## [Try it]
Reproduce the entries that follow verbatim, down to the final line.

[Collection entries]
--- START ---
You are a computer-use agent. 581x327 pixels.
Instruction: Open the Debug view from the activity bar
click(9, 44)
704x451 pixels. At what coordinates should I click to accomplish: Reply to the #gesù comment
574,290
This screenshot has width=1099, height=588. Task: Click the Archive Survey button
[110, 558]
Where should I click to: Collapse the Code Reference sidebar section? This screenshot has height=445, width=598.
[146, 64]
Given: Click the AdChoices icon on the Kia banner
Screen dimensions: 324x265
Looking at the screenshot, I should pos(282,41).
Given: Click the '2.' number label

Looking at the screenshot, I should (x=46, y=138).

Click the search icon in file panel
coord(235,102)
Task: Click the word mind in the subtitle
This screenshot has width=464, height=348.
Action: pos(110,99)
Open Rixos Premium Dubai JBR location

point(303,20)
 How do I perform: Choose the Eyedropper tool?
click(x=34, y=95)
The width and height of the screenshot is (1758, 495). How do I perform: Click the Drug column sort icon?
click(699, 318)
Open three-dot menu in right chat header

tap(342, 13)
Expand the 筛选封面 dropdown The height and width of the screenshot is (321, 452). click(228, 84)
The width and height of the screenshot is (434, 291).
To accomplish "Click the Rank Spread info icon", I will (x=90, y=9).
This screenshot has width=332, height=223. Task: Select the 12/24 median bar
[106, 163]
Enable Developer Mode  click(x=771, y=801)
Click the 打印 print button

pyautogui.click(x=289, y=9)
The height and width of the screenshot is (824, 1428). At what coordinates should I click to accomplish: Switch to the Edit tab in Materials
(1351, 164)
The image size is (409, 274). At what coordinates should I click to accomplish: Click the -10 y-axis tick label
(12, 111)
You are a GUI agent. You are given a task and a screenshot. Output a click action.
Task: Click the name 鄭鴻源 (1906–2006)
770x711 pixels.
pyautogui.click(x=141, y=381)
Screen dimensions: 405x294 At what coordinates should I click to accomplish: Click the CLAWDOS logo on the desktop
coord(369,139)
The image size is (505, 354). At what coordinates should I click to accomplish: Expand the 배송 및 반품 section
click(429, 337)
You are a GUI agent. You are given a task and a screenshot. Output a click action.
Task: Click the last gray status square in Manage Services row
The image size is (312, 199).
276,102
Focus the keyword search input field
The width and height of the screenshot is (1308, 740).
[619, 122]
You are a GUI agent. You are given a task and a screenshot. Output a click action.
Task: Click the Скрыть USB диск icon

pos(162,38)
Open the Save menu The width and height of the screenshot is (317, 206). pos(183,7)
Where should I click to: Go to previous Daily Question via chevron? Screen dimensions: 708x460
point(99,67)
--- END ---
## [Reply]
You are a computer-use agent. 581x327 pixels.
Instruction: Open the Debug view from the activity bar
click(9, 44)
704x451 pixels. At what coordinates should I click to accomplish: Reply to the #gesù comment
574,290
This screenshot has width=1099, height=588. Task: Click the Archive Survey button
[110, 558]
Where should I click to: Collapse the Code Reference sidebar section? This screenshot has height=445, width=598.
[146, 64]
Given: Click the AdChoices icon on the Kia banner
Screen dimensions: 324x265
Looking at the screenshot, I should pos(282,41).
Given: Click the '2.' number label

Looking at the screenshot, I should (x=46, y=138).

Click the search icon in file panel
coord(235,102)
Task: Click the word mind in the subtitle
This screenshot has width=464, height=348.
Action: pos(110,99)
Open Rixos Premium Dubai JBR location

point(303,20)
 How do I perform: Choose the Eyedropper tool?
click(x=34, y=95)
The width and height of the screenshot is (1758, 495). How do I perform: Click the Drug column sort icon?
click(699, 318)
Open three-dot menu in right chat header

tap(342, 13)
Expand the 筛选封面 dropdown The height and width of the screenshot is (321, 452). click(228, 84)
The width and height of the screenshot is (434, 291).
To accomplish "Click the Rank Spread info icon", I will (x=90, y=9).
This screenshot has width=332, height=223. Task: Select the 12/24 median bar
[106, 163]
Enable Developer Mode  click(x=771, y=801)
Click the 打印 print button

pyautogui.click(x=289, y=9)
The height and width of the screenshot is (824, 1428). At what coordinates should I click to accomplish: Switch to the Edit tab in Materials
(1351, 164)
The image size is (409, 274). At what coordinates should I click to accomplish: Click the -10 y-axis tick label
(12, 111)
You are a GUI agent. You are given a task and a screenshot. Output a click action.
Task: Click the name 鄭鴻源 (1906–2006)
770x711 pixels.
pyautogui.click(x=141, y=381)
Screen dimensions: 405x294 At what coordinates should I click to accomplish: Click the CLAWDOS logo on the desktop
coord(369,139)
The image size is (505, 354). At what coordinates should I click to accomplish: Expand the 배송 및 반품 section
click(429, 337)
You are a GUI agent. You are given a task and a screenshot. Output a click action.
Task: Click the last gray status square in Manage Services row
The image size is (312, 199).
276,102
Focus the keyword search input field
The width and height of the screenshot is (1308, 740).
[619, 122]
You are a GUI agent. You are given a task and a screenshot. Output a click action.
Task: Click the Скрыть USB диск icon

pos(162,38)
Open the Save menu The width and height of the screenshot is (317, 206). pos(183,7)
Where should I click to: Go to previous Daily Question via chevron? Screen dimensions: 708x460
point(99,67)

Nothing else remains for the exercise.